The strength of that positioning also means the team is comfortable with its current level of gearing, towards the higher end of its average range over the past decade at around 12%.
“Hopefully, our action in holding this level of gearing is the best indicator of what we really think about the current situation.”
As far as positioning is concerned, there have been few significant changes this year. Unsurprisingly, given the focus on stockpicking, the portfolio sector weightings continue to deviate significantly from those of the benchmark.
“However, it’s not about our top-down view of the outlook for specific sectors,” Anderson stresses. That’s very evident in an examination of The Mercantile’s top 10 overweight holdings, which span a broad range of industries.
The table is topped by investment group 3i, but also features software business Softcat, engineering company IMI, automotive firm Inchcape, retailers WHSmith and Dunelm and housebuilder Bellway.
It’s a diverse mix, but there are some common themes that run through the selection. “Of course, it’s good to focus on areas where there are great prospects for structural growth, but what we really like are those businesses that have more drivers within their control and specific levers that they’re pulling to drive their own growth,” Anderson explains.
Growth of market share is one such driver. It’s exemplified by Softcat, a corporate IT services provider that has benefited not only from companies’ increasing demand for technology but also from its focus on ‘softer’ factors such as employee satisfaction.

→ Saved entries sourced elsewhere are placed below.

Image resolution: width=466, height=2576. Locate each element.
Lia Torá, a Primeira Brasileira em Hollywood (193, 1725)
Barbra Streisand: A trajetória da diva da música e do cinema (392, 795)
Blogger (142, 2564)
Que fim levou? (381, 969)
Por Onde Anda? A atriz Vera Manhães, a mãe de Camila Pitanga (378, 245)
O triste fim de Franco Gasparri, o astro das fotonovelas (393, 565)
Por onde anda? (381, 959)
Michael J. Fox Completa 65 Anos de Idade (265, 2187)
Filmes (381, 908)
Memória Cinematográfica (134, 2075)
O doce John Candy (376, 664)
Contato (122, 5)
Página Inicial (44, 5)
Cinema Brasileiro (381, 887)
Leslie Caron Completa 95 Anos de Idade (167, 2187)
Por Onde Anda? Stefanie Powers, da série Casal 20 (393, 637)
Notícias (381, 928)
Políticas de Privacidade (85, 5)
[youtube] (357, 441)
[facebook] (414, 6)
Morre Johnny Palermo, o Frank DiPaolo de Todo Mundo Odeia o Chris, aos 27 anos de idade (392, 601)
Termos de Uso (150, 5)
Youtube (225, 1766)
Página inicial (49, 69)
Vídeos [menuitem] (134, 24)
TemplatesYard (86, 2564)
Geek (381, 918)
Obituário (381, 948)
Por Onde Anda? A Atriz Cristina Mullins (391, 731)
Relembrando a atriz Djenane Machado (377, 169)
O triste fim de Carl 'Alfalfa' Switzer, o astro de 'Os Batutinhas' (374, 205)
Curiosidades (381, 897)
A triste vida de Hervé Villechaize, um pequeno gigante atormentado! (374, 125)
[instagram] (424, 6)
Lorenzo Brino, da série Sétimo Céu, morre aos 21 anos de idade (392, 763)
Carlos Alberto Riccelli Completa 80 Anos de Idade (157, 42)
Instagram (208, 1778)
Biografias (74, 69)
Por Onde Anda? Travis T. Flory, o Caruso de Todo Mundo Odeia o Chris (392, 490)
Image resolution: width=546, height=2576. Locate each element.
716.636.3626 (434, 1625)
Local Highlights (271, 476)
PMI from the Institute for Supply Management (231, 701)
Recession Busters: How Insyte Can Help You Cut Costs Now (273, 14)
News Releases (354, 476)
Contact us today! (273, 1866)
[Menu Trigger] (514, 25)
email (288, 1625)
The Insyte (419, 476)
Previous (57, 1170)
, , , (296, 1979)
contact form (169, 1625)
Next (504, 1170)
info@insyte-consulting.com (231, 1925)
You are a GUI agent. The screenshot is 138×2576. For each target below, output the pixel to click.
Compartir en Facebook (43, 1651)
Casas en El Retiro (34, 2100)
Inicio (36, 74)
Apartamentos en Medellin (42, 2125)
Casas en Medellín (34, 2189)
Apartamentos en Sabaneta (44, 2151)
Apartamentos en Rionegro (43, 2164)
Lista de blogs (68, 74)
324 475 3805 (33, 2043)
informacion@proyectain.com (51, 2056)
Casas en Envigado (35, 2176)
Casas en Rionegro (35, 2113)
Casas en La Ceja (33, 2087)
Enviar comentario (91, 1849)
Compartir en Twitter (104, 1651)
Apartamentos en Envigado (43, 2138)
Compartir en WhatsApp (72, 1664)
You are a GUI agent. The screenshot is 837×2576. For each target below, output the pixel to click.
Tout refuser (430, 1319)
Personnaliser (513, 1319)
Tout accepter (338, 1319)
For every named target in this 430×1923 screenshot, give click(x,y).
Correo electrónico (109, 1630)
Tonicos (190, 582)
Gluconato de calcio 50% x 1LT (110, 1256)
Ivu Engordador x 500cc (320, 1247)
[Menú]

“There is a very high correlation in the business between salespeople’s tenure and their gross profit contribution,” says Anderson. In effect, the business’s focus on happy, long-serving staff is instrumental in its ability to increase market share.
He points to IMI plc as another example of the proactive approach to growth that MRC seeks out.
“IMI has been commercialising its business by concentrating on providing solutions that customers actually want, rather than those that engineers think might be useful,” he says. “If you create things that customers want, they tend to pay more for them and growth is stimulated, so that is another theme through the portfolio.”
Catalyst for change
Of course, the UK has been cheap for years; for as long as the UK market remains unloved, MRC’s attractively positioned portfolio capacity to deliver is restricted. So – the million-dollar question – what could trigger a rerating?
For Anderson, one step in the right direction would be an improvement in the UK’s “horrendously negative PR”. That would be helped by a break from the steady stream of “inflation and other exogenous factors that seem to hit us harder than other countries”.
But the real catalyst for change, he believes, will occur when company outcomes are better than the market’s negative expectations for them. Once that happens, expectations should improve, stimulating wider interest in investing in the UK market and setting up a virtuous circle of rising performance and demand. At which point, patient investors should finally see their rewards.